Video overlay using Microsoft DirectShow

Table of contents

1. What does this article cover?
2. What is the intended audience and what are the requirements

3. Simple video stream playback sample
4. The overlay paradigm
5. Making the overlay mix
5.1 Double-buffer technique
5.2 Triple-buffer technique
6. hWnd, DC, and the virtual system coordinates
7. Piece of code


1. What does this article cover?


Though the Microsoft DirectShow SDK provides both high and low level APIs to
show video playback in a window or even fullscreen, it provides no sample showing
how to perform sprite overlay on top of the video. This article is dedicated
to this. I demonstrate how to perform sprite overlay, and more particularly
GDI polygon shape overlay, by adding a few lines of code to a sample provided
in the DirectShow SDK.

Sprite overlay on top of video means value-added content. The overlay is not
meant only to emphasize something appearing in the video, it can be interactive.
A routine could pump mouse clicks and perform specific actions, hence hypermedia
and multimedia scenariis can clearly become a reality. A routine could also
pump mouse moves from the windows message queue and allow the sprite to move,
or something else, according to user-action….


2. What is the intended audience and what are the requirements ?


This article is clearly intended to the developer community. I focus on the
DirectShow SDK and hence it may be helpful to developers interested in this
API. It may be of interest to programmers working on another multimedia API,
and to developers working on similar content concerns for a commercial software
or something.

The requirements are to have the DirectShow SDK installed on your computer.
Not only the run-time of course. Anyway, it doesn’t matter whether you have
the 5.2 version or higher, currently 6 version, since the sample program I reuse
hasn’t changed a single bit…

In order to download the DirectShow 6.0 SDK, check this link

You may also need to download the DirectX runtime in order to be able to run
projects using DirectDraw. Check for it at the same address.
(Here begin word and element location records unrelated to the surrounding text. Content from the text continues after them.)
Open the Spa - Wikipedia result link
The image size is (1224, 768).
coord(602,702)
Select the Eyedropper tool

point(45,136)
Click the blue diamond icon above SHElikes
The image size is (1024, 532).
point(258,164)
3. Simple video stream playback sample


First you will have to copy/paste the source code from the DirectShow documentation.
Starting at the default page, go to the Application Developer’s guide,
then How to… then Play a Movie in a Window Using DirectDrawEx and
Multimedia Streaming.
This program is an extension of the simple ShowStream
sample provided in the SDK, which is at a higher user-level than what follows.
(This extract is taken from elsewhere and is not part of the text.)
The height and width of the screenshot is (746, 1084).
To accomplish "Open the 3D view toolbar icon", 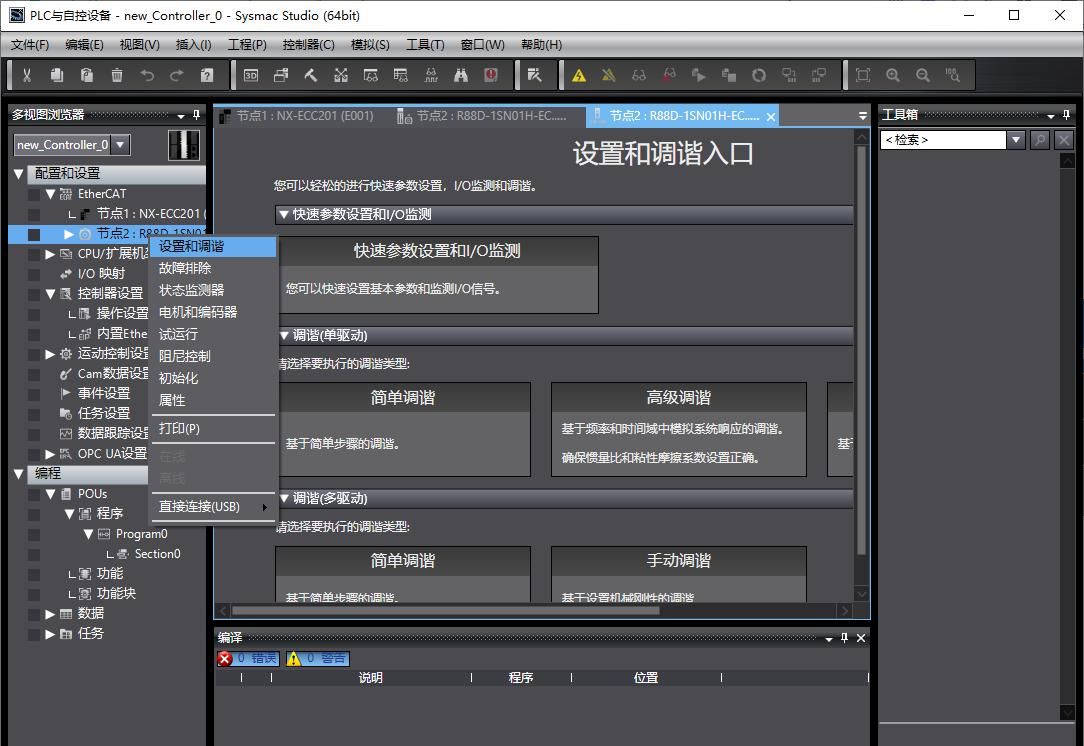I will [x=251, y=75].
Make it a VC++ project : create a new workspace, select WIN32 Application target,
and then include all .h, .cpp files. Then in the
project settings, add the following library links on the Link tab : amstrmid.lib
quartz.lib strmbase.lib ddraw.lib
. The librairies dedicated to DirectShow
are strmbase.lib and amstrmid.lib (multimedia streaming, debug
version), and quartz.lib (DirectShow run-time). ddraw.lib is for

Build the stuff, and run it. From now on, take a look at the code. The playback
process consists in a few elementary steps :

  1. Create all DirectDraw surfaces aimed at receiving the video samples, a secondary
    backbuffer in Triple-buffer mode, and the primary
    display surface,
  2. Prepare a video media stream and an audio media stream,
  3. Open the video file, and apply a render procedure to create an appropriate
    Filter Graph,
  4. Run the multimedia stream,
  5. Loop and render any new video sample. Watch out COMPLETE_VIDEO flag to stop
    the multimedia stream when it has ended. Watch out keyboard, mouse, … to
    allow interaction.


4. The overlay paradigm


While the first four steps are merely initialisation steps, the fifth step
is the main loop. Our procedure will be included in this main loop.

Let’s take a look at the RenderToSurface procedure. The Update
call asks the multimedia stream to update the next video/audio sample, which
is blitted in a backbuffer. This backbuffer is attached to the stream sample
engine at init-time.

Then the content of the backbuffer is simply blitted into the primary surface,
resulting in what you see when you run the program. Note that the stretch blit
redimensions the surface so that it fits the whole client area. The redimension
is due to the fact that the video sample has a constant (width,height) size
though the client area has a stretchable size.

Drawing a sprite after this blit operation is possible. Obtain a DC
for the surface through IDirectDrawSurface->GetDC, then apply
any desired GDI operations (the hWnd can be known easily), then
release the DC. The drawback of doing that ? It flickers since it’s not really
a good idea to draw directly on the visible surface. You may wonder why the
blit operation doesn’t provoke flickers too ? It’s simple, two successive blits
are almost the same since the content almost doesn’t change much between two

Dealing with the DC, please remember that you can’t debug a program inside
a GetDC, ReleaseDC block.

We are about to see solutions for clean sprite overlay in the next paragraph.


5. Making the overlay mix


We show that the double-buffer technique is a good solution for simple playbacked
video (ie always updated, never paused), but a triple-buffer technique will
help to solve the problem of non-updated backbuffer.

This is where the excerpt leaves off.